Wanneer stopt de onderhoudsbijdrage (alimentatie) na echtscheiding?
De onderhoudsbijdrage na echtscheiding stopt in bepaalde gevallen. Vooreerst is het zo dat de onderhoudsbijdrage in de tijd begrensd is op een maximale duurtijd van het huwelijk. Na het verstrijken van deze duur zal de onderhoudsbijdrage niet meer verschuldigd zijn (art. 301, §4, eerste lid oud BW).
De onderhoudsbijdrage kan echter ook voortijdig stopgezet worden. Dit heeft te maken met het doel van deze alimentatie. De onderhoudsbijdrage heeft als doel de economische terugval te compenseren en op die manier de zelfredzaamheid te verzekeren.
Hieronder geven wij een overzicht van de gevallen waarin een onderhoudsbijdrage na echtscheiding voortijdig stopgezet wordt.
Zes verschillende hypotheses die de onderhoudsbijdrage beëindigen
1. Onderhoudsgerechtigde hertrouwt of woont wettelijk samen
Eerst en vooral zal de uitkering van rechtswege vervallen indien de onderhoudsgerechtigde echtgenoot opnieuw trouwt of met iemand anders wettelijk gaat samenwonen (art. 301, §10, tweede lid oud BW).
Er is voor de vaststelling hiervan geen rechterlijke tussenkomst nodig.

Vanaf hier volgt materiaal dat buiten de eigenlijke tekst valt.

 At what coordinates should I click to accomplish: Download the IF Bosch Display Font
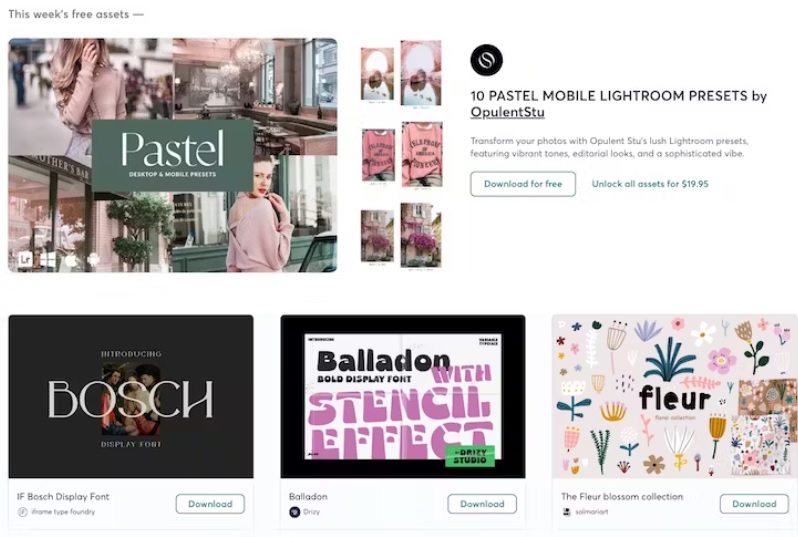[210, 504]
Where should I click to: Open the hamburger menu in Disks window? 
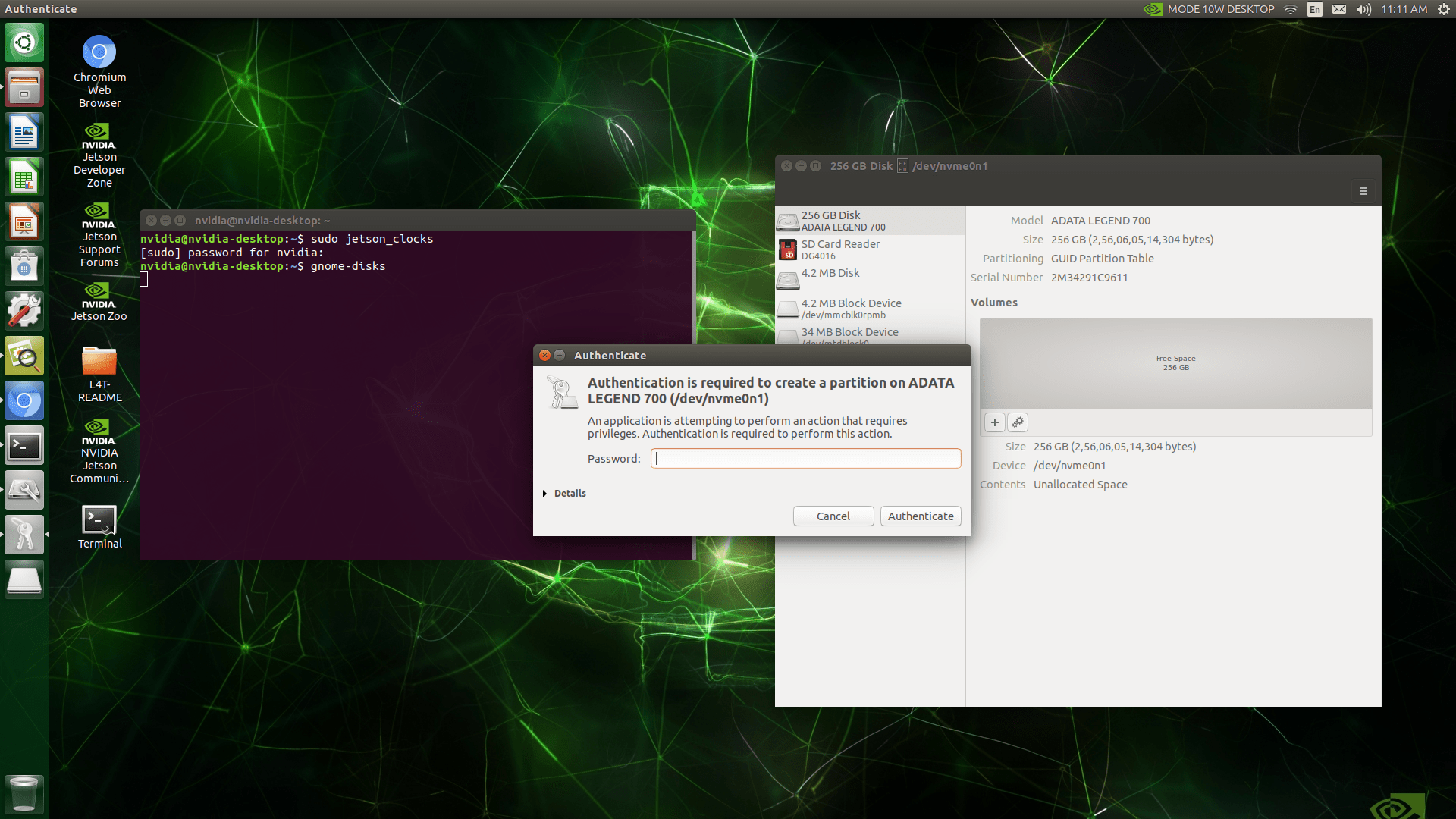coord(1363,191)
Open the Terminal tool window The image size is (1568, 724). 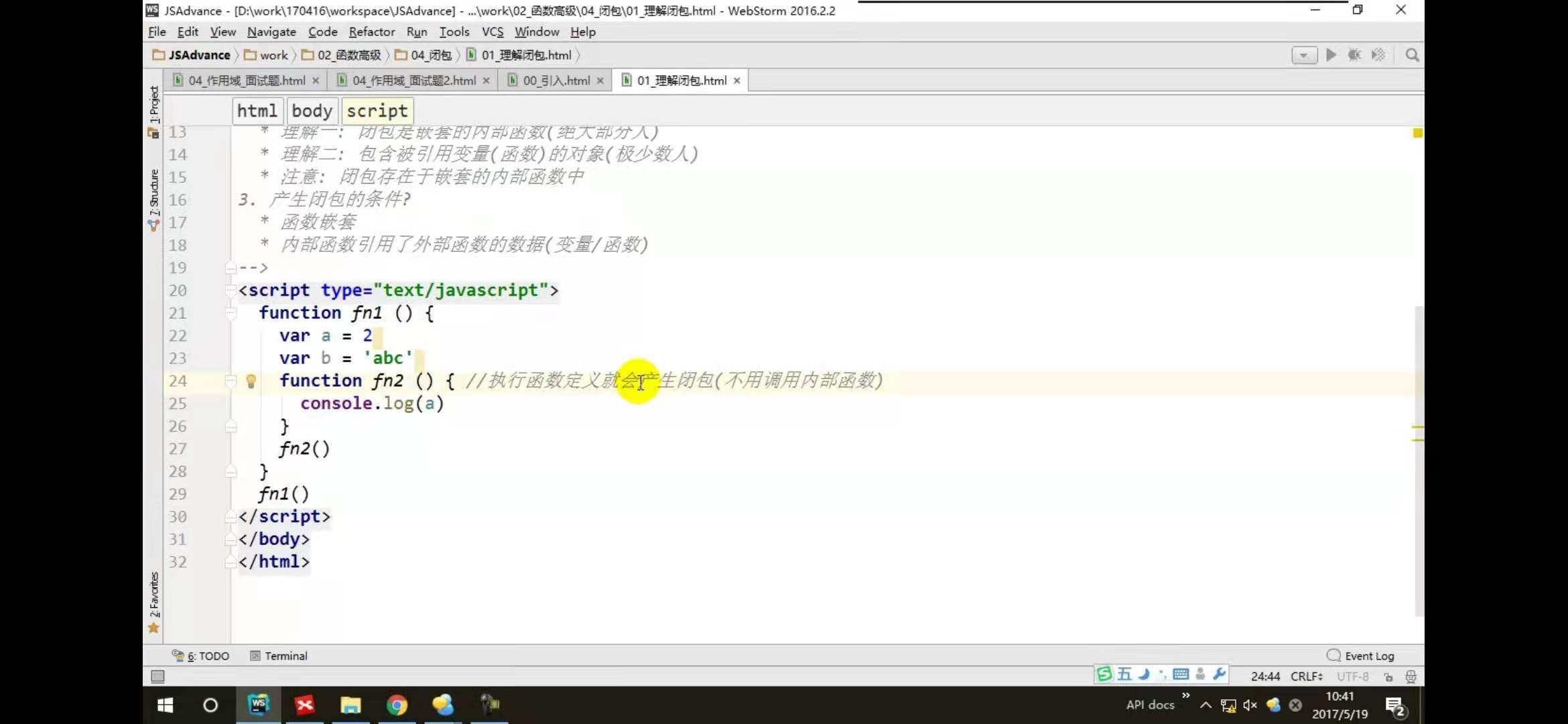click(279, 656)
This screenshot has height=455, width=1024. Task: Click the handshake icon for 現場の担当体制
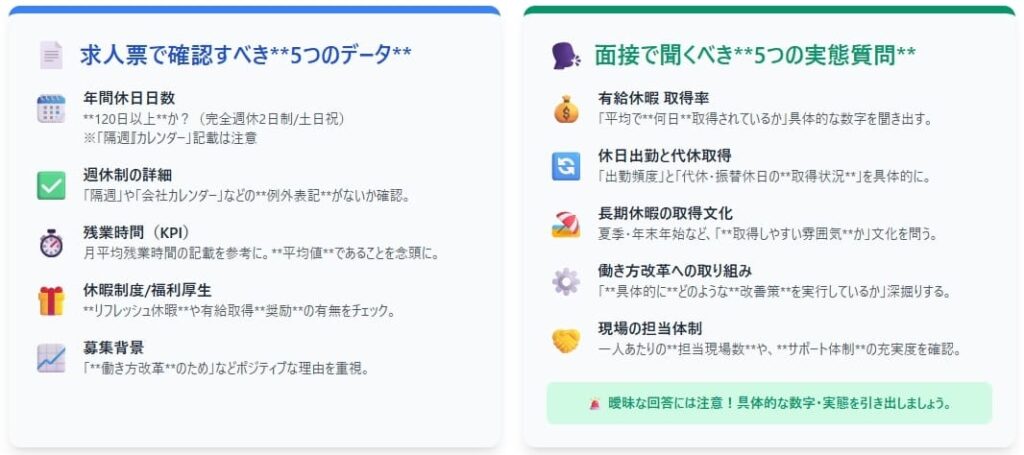point(566,339)
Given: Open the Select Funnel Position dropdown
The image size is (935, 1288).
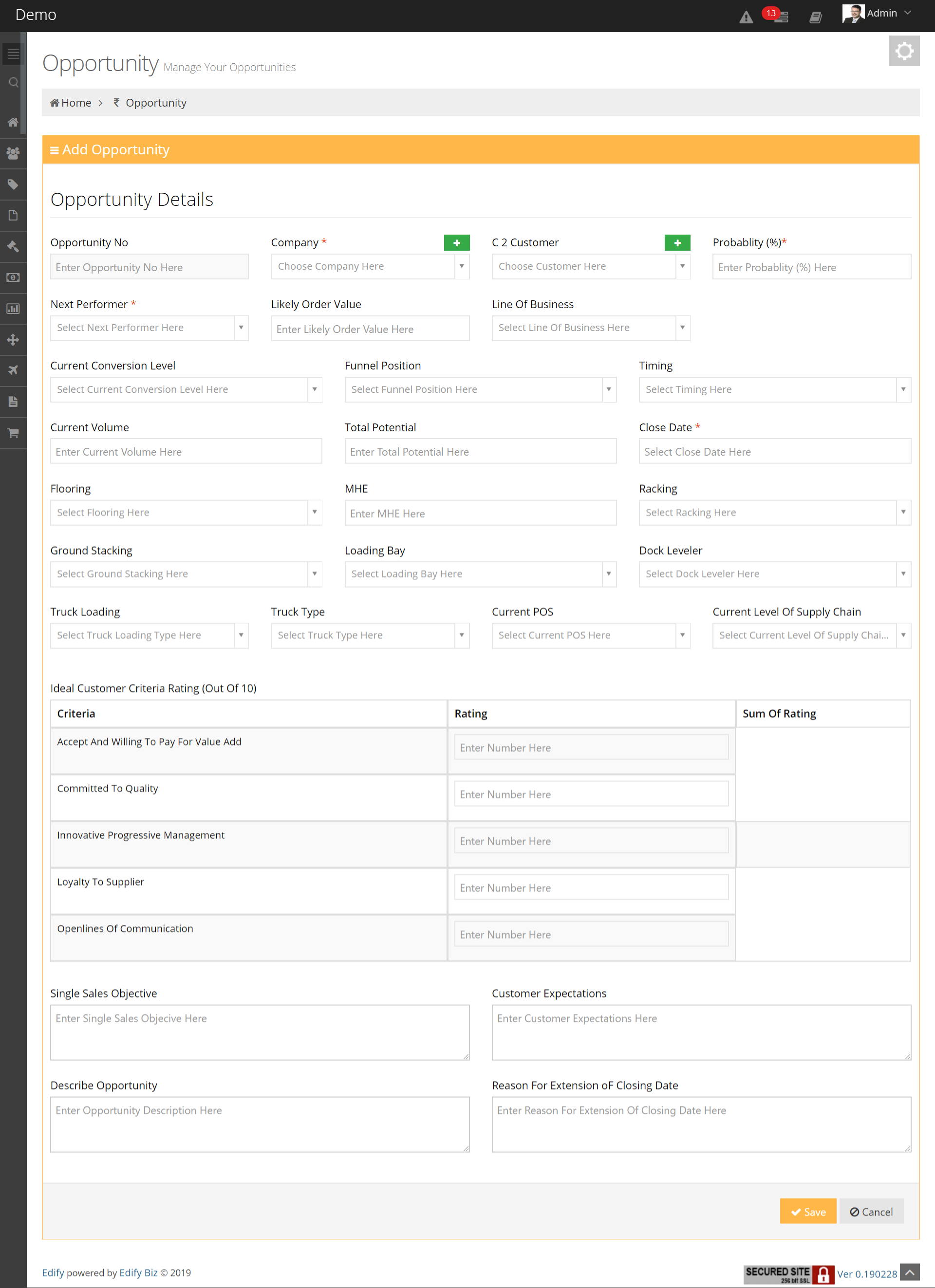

Indien de nieuwe partnerrelatie tot een einde komt, zal de oorspronkelijke ex- echtgenoot de betaling van de onderhoudsbijdrage niet moeten hervatten. De echtgenoten kunnen van deze regeling afwijken in een overeenkomst.
2. Onderhoudsgerechtigde woont feitelijk samen
In het tweede geval heeft de rechter de mogelijkheid om de onderhoudsbijdrage te beëindigen indien de schuldeiser feitelijk samenleeft met iemand anders (art. 301, §10, derde lid oud BW).
Bij een feitelijke samenwoning is er geen onderhoudsplicht. Om die reden is de beëindiging facultatief. Dit geldt enkel indien ze samenleven “als waren zij gehuwd”. Hierdoor worden samenlevingsvormen tussen personen die geen paar vormen, uitgesloten.
3. Onderhoudsgerechtigde doet zelf afstand van de onderhoudsbijdrage
Ten derde kan de schuldeiser ook afstand doen van zijn recht op partneralimentatie. Dit is enkel mogelijk na de ontbinding van het huwelijk. Dit is een definitieve beslissing waarop men niet kan terugkomen.
4. Onderhoudsplichtige sterft
Ten vierde stopt de onderhoudsbijdrage na het overlijden van de schuldenaar (art. 301, §10, eerste lid oud BW).
Dit betekent dat de onderhoudsverplichting niet op de erfgenamen zal overgaan, maar de onderhoudsgerechtigde kan wel levensonderhoud vorderen ten laste van de nalatenschap onder bepaalde voorwaarden (art. 205bis, §1 en §3-6 oud BW).
5. Onderhoudsgerechtigde sterft
Indien de schuldeiser overlijdt, zal dezelfde regeling als bij het overlijden van de schuldenaar gelden. De onderhoudsbijdrage heeft een persoonlijk karakter waardoor de erfgenamen daarop dus geen aanspraak kunnen maken.
6. Rechter schaft de onderhoudsbijdrage af
Tenslotte kan de rechter de onderhoudsbijdrage afschaffen. Dit is mogelijk wanneer een van de ex-echtgenoten nieuwe elementen naar voren brengt. Na de afschaffing is het alsnog mogelijk om de onderhoudsbijdrage opnieuw toe te kennen.